Une série magnifique, portée par un personnage exceptionnel tenant toute la puissance du récit sur ses frèles épaules. Un animé qui chahutera vos sentiments, mais c'est pour la bonne cause !

A propos de Kubo

Kubo
Enfant de la « génération Club Dorothée », c'est un gros lecteur de mangas shônen, particulièrement ceux issus du Weekly Shônen Jump et des publications Shueisha en général, mais l’âge aidant ses lectures s’orientent de plus en plus vers les seinen.

11 commentaires

  1. On sent le fanboy de Kaori !
    Autant déçu que toi que cet anime / manga n’ait pas rencontré son public, il le méritait.
    Tu n’as pas évoqué les passages de concert qui restent très bien animés (http://sakuga.yshi.org/post/show/10420) et la direction artistique qui est particulièrement réussie lors des scènes-clés.

  2. Ours256

    C’est impossible de pas être un gros fanboy de Kaori. Kaori, c’est la vie ! (Signé, le fanboy n°1 de Kaori).

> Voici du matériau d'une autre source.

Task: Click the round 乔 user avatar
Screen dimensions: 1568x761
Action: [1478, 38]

  3. Encore un titre qui n’aura pas su trouver un public à la hauteur de ses qualités, pour ma part en gros fanboy je lui ai offert une place dans mon top5 anime. La seule consolation c’est qu’il claque un magnifique 8.93/10 sur MAL qui montre que ceux qui l’ont regardé ont vraiment apprécié 🙂

    Il fait partie des ces animes qui me marquent parce que j’adore les détester ou je déteste les adorer au choix et qu’il est magnifique aussi bien visuellement qu’au niveau des musiques.

    • Kubo

      Pareil, dans mon top 5 animé sans l’ombre d’un doute, avec DBZ, Nadia et AnoHana 🙂

      • AnoHana aurait pu aussi y être mais il n’y avait pas assez de place dans le top 5. Moi il y est avec Kill La Kill, Ginga Eyuu Densetsu, Yamato 2199 et Shinsekai Yori

        • j’ai pas encore vu l’anime mais je compte bien le voir. par contre, je pensais que le titre avait plutôt bien marché, autour de moi on en a beaucoup parlé.

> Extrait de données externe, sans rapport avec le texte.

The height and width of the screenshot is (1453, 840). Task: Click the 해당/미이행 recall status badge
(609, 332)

          on verra s’il arrive à rentrer dans mon top 5 (beck, initial d, cowboy bebop, Seirei no Moribito, chihayafuru à égalité avec Natsume Yuujinchou)

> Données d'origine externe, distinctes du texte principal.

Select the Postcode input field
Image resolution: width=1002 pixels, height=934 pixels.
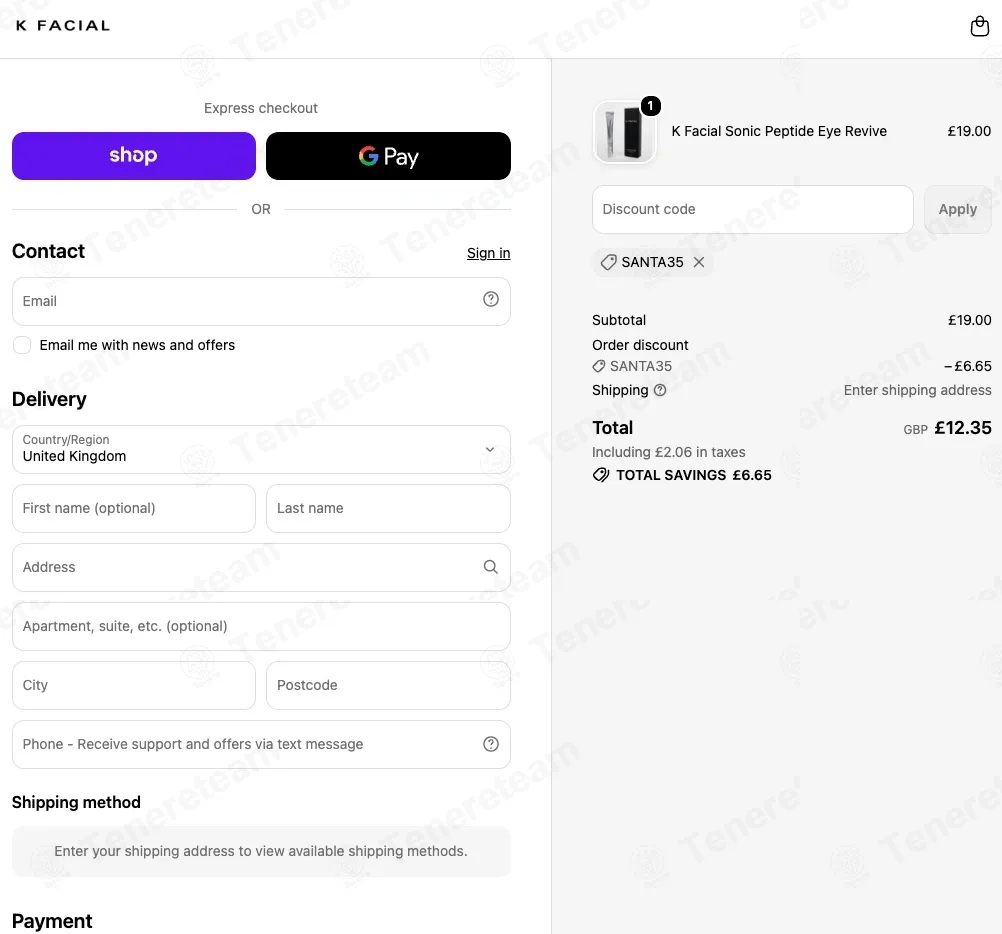[388, 685]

          j’espère que IDP fera comme avec haikyu

          • Kubo

            Si seulement !

            J’espère qu’IDP (ou Black Box, mais ça revient au même) se penchera dessus, parce que sinon nous n’aurons pas d’édition vidéo ;__;

            • J’ai pas l’habitude de prendre de physique en général en dehors de quelques titres précis ou d’une occasion spéciale…mais pour Shigatsu j’aurais bien fait l’effort même si j’y crois pas honnêtement vu le peu de gens que je connais qui ont regardés.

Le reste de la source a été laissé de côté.